Stored data
━━━━━━━━━━━━━━━━
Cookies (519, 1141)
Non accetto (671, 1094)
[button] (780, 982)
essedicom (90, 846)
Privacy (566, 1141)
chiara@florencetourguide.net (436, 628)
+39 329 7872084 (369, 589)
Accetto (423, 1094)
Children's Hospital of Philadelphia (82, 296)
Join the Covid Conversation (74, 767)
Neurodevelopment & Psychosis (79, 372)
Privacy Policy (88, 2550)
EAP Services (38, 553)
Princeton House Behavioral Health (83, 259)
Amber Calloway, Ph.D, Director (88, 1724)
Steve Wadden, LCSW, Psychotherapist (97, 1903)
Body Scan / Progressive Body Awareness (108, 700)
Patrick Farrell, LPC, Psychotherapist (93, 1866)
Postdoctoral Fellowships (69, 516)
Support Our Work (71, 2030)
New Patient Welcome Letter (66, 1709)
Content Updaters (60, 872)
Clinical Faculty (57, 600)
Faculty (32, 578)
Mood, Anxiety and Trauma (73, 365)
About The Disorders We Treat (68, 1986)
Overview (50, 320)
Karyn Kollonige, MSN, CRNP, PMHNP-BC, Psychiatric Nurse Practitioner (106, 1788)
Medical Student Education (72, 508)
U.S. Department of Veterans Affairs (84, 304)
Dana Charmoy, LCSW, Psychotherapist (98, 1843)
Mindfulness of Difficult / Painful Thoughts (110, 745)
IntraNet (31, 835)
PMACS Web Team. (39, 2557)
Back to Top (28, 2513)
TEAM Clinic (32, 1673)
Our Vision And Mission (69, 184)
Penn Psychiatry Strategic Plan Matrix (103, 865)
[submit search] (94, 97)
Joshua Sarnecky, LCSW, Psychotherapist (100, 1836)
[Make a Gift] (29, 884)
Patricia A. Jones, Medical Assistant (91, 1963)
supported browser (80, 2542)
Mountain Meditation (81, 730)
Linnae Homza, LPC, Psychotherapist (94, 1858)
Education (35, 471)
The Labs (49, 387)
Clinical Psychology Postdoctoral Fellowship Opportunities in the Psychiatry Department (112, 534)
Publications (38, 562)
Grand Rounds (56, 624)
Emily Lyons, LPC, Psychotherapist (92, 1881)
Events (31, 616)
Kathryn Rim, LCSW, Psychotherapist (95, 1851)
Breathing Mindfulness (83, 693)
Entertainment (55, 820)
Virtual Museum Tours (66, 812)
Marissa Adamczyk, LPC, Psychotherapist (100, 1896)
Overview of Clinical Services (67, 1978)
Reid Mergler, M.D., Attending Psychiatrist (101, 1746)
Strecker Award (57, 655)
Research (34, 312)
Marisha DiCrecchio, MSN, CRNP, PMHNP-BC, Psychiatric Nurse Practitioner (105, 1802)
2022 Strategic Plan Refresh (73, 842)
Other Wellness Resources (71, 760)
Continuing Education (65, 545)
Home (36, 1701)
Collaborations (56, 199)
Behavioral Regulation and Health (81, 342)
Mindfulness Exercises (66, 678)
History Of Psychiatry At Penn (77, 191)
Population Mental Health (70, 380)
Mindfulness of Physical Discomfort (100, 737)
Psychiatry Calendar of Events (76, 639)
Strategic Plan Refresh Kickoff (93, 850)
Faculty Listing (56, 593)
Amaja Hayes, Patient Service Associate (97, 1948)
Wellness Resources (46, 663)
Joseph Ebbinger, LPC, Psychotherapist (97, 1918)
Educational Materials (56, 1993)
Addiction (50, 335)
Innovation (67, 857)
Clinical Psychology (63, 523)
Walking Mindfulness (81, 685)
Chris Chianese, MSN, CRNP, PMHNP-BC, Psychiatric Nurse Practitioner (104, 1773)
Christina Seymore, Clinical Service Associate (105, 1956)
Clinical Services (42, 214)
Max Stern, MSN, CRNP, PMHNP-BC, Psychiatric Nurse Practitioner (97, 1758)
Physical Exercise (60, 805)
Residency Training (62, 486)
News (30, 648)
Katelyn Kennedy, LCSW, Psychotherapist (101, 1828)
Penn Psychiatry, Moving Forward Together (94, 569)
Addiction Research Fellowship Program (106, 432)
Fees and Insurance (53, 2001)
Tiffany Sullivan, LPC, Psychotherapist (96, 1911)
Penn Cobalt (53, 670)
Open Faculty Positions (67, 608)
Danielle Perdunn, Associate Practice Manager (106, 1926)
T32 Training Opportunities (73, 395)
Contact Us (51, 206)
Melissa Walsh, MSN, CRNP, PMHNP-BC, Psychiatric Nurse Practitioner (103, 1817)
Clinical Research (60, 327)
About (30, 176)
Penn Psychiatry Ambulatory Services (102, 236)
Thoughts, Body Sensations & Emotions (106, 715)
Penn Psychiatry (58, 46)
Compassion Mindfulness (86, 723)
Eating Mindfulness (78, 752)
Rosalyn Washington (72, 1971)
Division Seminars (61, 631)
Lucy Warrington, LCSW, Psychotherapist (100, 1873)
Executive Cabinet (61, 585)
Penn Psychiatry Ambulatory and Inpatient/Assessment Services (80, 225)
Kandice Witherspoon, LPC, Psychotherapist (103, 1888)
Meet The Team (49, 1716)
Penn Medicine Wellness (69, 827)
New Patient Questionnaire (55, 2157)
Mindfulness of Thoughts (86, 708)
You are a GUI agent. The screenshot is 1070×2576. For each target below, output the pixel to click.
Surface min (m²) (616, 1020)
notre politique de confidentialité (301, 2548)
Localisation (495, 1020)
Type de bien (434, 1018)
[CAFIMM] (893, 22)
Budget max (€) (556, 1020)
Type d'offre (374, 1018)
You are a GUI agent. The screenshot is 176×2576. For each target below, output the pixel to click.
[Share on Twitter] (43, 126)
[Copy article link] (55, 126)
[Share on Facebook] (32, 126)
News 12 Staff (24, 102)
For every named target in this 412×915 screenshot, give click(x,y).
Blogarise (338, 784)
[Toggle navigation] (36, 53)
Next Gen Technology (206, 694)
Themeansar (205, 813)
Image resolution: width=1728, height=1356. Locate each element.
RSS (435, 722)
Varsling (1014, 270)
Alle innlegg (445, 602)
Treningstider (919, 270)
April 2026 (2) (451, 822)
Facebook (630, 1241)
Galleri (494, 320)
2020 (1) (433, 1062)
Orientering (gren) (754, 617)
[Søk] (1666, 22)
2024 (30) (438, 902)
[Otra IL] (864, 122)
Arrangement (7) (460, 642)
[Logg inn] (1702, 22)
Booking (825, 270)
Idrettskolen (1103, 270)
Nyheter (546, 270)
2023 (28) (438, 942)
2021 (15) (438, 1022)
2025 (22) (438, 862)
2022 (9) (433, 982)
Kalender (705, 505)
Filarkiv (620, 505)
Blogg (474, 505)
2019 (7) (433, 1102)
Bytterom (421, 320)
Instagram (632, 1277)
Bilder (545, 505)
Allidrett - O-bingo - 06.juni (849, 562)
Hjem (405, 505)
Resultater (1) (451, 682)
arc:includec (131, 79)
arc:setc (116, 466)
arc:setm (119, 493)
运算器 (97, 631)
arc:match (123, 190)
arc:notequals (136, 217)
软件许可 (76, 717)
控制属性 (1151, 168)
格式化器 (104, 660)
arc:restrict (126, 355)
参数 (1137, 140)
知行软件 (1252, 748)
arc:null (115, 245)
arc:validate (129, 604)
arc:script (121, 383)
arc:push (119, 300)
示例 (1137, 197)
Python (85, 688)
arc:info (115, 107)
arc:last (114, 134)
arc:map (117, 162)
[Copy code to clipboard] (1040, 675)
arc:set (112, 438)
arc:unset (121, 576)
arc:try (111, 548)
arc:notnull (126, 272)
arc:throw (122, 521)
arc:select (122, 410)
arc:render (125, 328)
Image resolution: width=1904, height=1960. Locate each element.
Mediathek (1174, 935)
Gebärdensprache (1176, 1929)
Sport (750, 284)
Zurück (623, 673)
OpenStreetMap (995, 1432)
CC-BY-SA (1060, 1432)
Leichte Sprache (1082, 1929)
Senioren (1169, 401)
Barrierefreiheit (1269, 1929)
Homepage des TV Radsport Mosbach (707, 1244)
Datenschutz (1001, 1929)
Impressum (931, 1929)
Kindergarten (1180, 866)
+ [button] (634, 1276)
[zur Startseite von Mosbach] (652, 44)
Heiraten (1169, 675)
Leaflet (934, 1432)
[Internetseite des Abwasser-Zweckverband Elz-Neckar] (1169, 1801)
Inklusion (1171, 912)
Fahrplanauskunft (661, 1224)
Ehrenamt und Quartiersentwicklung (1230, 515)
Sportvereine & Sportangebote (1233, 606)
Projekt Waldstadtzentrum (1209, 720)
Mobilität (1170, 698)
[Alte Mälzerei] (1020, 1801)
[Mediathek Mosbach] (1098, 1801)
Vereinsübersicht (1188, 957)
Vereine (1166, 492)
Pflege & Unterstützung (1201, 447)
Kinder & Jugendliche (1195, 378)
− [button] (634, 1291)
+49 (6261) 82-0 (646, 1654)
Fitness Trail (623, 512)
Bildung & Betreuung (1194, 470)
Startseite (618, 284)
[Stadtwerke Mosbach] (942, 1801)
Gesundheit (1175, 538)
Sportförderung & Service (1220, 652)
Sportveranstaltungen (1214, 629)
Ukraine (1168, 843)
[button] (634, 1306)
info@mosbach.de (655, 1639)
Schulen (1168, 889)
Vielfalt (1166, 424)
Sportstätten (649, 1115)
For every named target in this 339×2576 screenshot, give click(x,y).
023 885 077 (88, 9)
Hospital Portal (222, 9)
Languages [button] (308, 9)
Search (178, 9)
━━━━━━━━━━━━━━━━
→ **Try it**: Repeat, exactly as they stand above, the lines from the line with "Clinical Research (60, 327)" to the line with "New Patient Questionnaire (55, 2157)", both lines included.

→ **Result for this task**:
Clinical Research (60, 327)
About (30, 176)
Penn Psychiatry Ambulatory Services (102, 236)
Thoughts, Body Sensations & Emotions (106, 715)
Penn Psychiatry (58, 46)
Compassion Mindfulness (86, 723)
Eating Mindfulness (78, 752)
Rosalyn Washington (72, 1971)
Division Seminars (61, 631)
Lucy Warrington, LCSW, Psychotherapist (100, 1873)
Executive Cabinet (61, 585)
Penn Psychiatry Ambulatory and Inpatient/Assessment Services (80, 225)
Kandice Witherspoon, LPC, Psychotherapist (103, 1888)
Meet The Team (49, 1716)
Penn Medicine Wellness (69, 827)
New Patient Questionnaire (55, 2157)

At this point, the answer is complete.